In a previous Universe Today article, I found some interesting research about the possibility of observing a wormhole using sensitive radio telescopes. What’s more, an observer may be able to see the light from another part of the Universe that has travelled along the wormhole and then emitted through the wormhole’s mouth. An observer could expect to see a bubble-like sphere floating in space, with emitted light intensifying around the rim.
In a publication last month, Mubasher Jamil and Muneer Ahmad Rashid from the National University of Sciences and Technology in Pakistan investigates the properties of a slowly rotating wormhole and the effect this would have on a surrounding volume of space. Their calculations assume a cloud of charged particles (i.e. electrons) are gravitationally attracted to the entity, and as the wormhole rotates, it drags the cloud of electrons with it. This approach had already been carried out when considering the effects of a slowly rotating compact star on surrounding stellar plasma.
This gravitational effect is known as “frame-dragging”. As the wormhole is predicted to have a gravitational influence on the space surrounding it, Einstein’s general relativity predicts that space-time will be warped. The best way to visualize this is to imagine a heavy ball on an elastic sheet; the ball causes the sheet to stretch downward, in a cone-shape. If the ball is spun on the sheet, friction between the ball and elastic will cause the sheet to distort in another way, it will begin to twist out of shape. If you apply this idea to space-time (the elastic sheet), and you have a slowly rotating wormhole (the ball), distortions in space-time will have a dragging effect on the surrounding particles, causing them to spin with the wormhole.
This is where Jamil and Rashid’s paper steps in. If you have a rotating mass of charged particles, a magnetic field may be generated (as a consequence of Maxwell’s equations). Therefore, in theory, a slowly-rotating wormhole could have its own magnetic field as a consequence of the electromagnetic field set up by the motion of charged particles.

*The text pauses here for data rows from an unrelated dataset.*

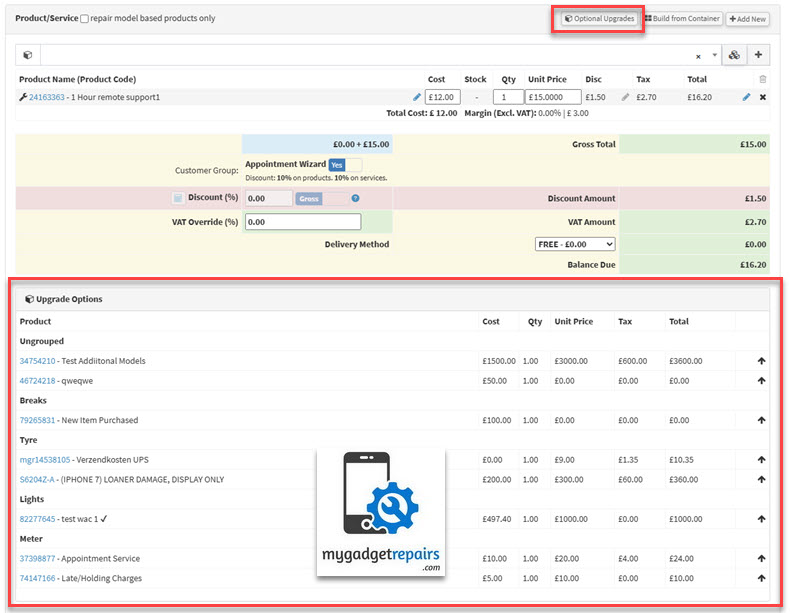Expand the product search dropdown arrow
790x613 pixels.
coord(714,56)
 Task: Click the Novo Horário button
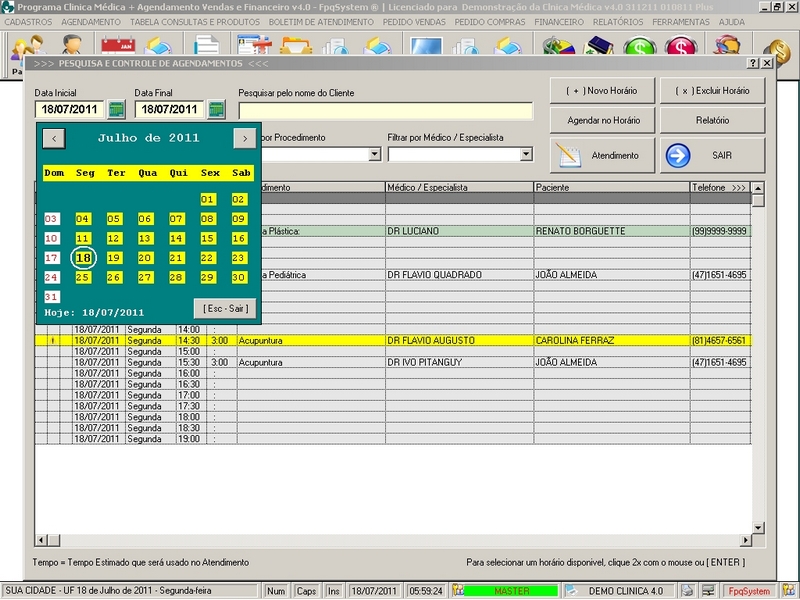[x=601, y=90]
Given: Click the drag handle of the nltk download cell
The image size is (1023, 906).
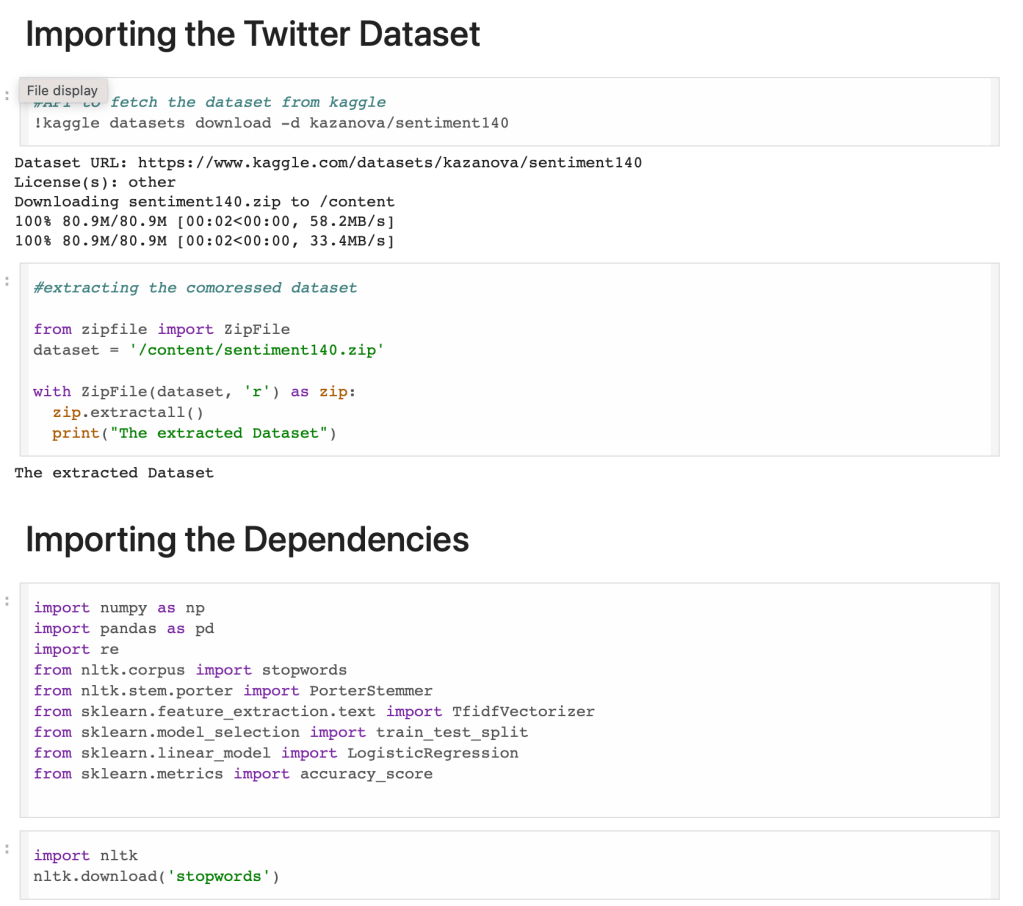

So could a wormhole be detected by instrumentation? That depends on the magnitude of the warping of space-time a rotating wormhole has on local space; the smaller the wormhole, the smaller the density of rotating charged particles. As theorized natural wormholes are expected to be microscopic, I doubt there will be a large magnetic field generated. And besides, you’d have to be very close to the mouth of a wormhole to stand the chance of measuring its magnetic field. The possibility of detecting a wormhole may remain in the realms of science-fiction for a while yet…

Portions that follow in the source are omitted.